Sense Ability: 3d6, With Bonuses

As you may have noticed, the film market is again being flooded by a deluge of "kiddie" flicks. A recent Time article noted that movie moguls are no longer surprised when a cheap effort like Problem Child or Home Alone grosses $50 to $150 million in a few weeks. This recurrent rush of adolescent super-starts makes one wonder at the source of their appeal. What is it about childish antics that has such a powerful draw on the adult movie audience?

Perhaps part of the answer lies in the language we apply to the question. Who makes up the majority of the movie-going audience? Grown-ups. Grown Ups. Past tense. Ones who have grown but are now "up" and have subsequently lost their impetus to change. Passed from a state of becoming into...what? A static existence? That is difficult to imagine, that anyone could actually stand stagnant amidst the torrential winds of change, but what is it that adults so frequently complain of to children? That the years seem to fly by, that their little nieces and nephews seem to sprout up in days rather than decades, as if months passed for children where only a week went by for their adult guardians.

"Summer's going fast, night's growing colder; children growing up, old friends growing older." (Rush: Hold Your Fire, "Time Stand Still") Time is a great wheel, as poets and symbol-makers have long known, and while everyone spins along at the same rate, making the same revolution in the same amount of time, children seem to be way out on the disc's edge. In the passing of a year, they race along at amazing speeds, moving through great stretches of transverse existence while the slower-moving adults nearer the hub can only stare outward in wonder.

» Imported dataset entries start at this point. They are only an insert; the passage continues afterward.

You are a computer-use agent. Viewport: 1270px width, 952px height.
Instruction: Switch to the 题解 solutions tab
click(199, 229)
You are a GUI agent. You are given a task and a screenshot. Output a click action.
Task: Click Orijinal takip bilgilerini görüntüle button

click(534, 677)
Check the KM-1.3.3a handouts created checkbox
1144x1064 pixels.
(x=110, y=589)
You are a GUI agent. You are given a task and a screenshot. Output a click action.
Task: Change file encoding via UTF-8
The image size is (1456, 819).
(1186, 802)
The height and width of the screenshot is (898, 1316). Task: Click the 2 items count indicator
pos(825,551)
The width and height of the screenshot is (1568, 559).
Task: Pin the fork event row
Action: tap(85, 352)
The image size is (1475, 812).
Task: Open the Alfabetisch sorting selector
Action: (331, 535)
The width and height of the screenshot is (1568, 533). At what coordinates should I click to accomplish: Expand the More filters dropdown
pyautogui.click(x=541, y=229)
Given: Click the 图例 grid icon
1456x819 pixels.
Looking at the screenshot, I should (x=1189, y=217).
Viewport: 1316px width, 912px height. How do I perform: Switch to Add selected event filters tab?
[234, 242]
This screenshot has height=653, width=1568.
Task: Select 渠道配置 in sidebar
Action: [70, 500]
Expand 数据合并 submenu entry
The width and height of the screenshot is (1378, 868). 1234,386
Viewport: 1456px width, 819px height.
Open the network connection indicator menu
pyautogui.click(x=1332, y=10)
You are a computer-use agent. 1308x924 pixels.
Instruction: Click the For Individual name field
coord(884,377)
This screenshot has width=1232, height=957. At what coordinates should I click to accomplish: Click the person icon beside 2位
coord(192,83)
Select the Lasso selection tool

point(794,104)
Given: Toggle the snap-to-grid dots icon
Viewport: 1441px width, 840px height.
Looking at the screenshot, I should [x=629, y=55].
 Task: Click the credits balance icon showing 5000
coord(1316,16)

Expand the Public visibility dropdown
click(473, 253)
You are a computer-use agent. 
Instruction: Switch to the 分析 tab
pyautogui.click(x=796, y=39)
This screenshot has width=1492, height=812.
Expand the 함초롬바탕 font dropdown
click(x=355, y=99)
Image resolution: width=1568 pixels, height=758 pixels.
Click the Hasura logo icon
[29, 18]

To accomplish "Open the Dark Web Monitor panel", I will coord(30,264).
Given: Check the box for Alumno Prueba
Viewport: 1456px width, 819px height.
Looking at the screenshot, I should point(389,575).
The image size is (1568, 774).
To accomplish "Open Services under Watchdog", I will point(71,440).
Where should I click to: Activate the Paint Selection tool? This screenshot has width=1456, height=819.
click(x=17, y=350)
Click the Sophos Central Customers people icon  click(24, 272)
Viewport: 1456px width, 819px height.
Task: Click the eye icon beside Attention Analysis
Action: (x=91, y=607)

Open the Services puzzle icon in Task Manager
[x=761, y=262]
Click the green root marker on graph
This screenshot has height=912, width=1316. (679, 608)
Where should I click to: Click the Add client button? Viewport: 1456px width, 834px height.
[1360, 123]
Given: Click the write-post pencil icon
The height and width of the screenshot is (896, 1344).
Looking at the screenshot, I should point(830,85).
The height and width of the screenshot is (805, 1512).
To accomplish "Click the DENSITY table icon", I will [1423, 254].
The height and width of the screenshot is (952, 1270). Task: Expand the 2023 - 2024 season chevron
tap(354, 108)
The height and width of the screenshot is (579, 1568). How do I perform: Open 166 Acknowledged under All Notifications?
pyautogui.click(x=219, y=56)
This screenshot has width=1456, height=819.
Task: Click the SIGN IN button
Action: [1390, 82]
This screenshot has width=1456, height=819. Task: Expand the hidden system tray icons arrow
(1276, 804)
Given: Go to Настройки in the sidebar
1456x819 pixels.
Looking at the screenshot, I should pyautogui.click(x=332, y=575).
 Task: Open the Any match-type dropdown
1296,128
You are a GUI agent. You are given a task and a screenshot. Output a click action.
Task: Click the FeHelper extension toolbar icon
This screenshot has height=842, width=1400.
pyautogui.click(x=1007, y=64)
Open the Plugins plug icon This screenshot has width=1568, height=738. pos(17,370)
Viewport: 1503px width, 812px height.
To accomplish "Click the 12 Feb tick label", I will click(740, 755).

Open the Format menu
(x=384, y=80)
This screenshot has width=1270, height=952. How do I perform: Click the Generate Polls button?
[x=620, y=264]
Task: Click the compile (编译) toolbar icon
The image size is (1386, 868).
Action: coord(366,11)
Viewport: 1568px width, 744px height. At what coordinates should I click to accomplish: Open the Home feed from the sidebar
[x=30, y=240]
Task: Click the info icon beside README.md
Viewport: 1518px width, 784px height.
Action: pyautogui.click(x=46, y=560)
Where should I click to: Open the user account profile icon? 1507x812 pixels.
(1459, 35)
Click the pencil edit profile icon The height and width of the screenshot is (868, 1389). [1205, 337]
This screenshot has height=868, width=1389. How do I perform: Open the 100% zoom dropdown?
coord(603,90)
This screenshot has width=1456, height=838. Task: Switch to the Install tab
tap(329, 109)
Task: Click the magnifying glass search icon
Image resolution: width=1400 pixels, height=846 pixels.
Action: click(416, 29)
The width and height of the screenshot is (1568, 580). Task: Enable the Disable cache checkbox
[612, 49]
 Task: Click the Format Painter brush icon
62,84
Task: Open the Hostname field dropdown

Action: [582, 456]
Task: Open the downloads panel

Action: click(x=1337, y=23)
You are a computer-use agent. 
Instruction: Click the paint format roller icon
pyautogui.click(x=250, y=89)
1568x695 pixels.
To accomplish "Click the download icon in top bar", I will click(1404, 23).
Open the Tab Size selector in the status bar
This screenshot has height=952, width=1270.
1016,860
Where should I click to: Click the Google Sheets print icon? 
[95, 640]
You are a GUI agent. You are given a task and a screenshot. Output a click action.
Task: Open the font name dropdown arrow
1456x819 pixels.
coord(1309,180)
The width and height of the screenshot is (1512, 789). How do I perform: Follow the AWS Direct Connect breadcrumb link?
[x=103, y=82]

The passage into maturity is a struggle. But what makes it difficult, this entering into the collective fold of social normalcy? Just this: you are opposing the pull of the wheel. You feel the tug of exuberance and radiant awareness pulling you back, fighting to fling you back to the rim of experience. But you resist. You let the rules of acceptable behavior bind you and blind you to the worlds of perception, the explosions of sensation available only of the brink of comprehension. "Rising falling at Force Ten, we twist the world and ride the wind." (Rush: Hold Your Fire, "Force Ten")

A lecturer, described in Stephen Hawking's A Brief History of Time, faced an interesting challenge in one old woman's apparent denial of reality. "Rubbish!" she declared when he tried to explain the laws of empirical physics. "The world is a huge plate, riding on the back of a giant turtle!" (The quote may be a little mangled, but the sense is there.) The disdainful scientist laughed politely, but then he wouldn't know, would he? He has bound himself so tightly to the middle of the disc that after a thousand revolutions he has passed through precious little actual growth. Only by letting go of accepted limitations on thought and behavior, tumbling freely towards the brink of human consciousness, can we, like the old woman, look beyond the edge of the disc and get a glimpse of the world beyond. Let go. Flip out-ward, and learn to soar.

Because those turtles, they're really something to behold.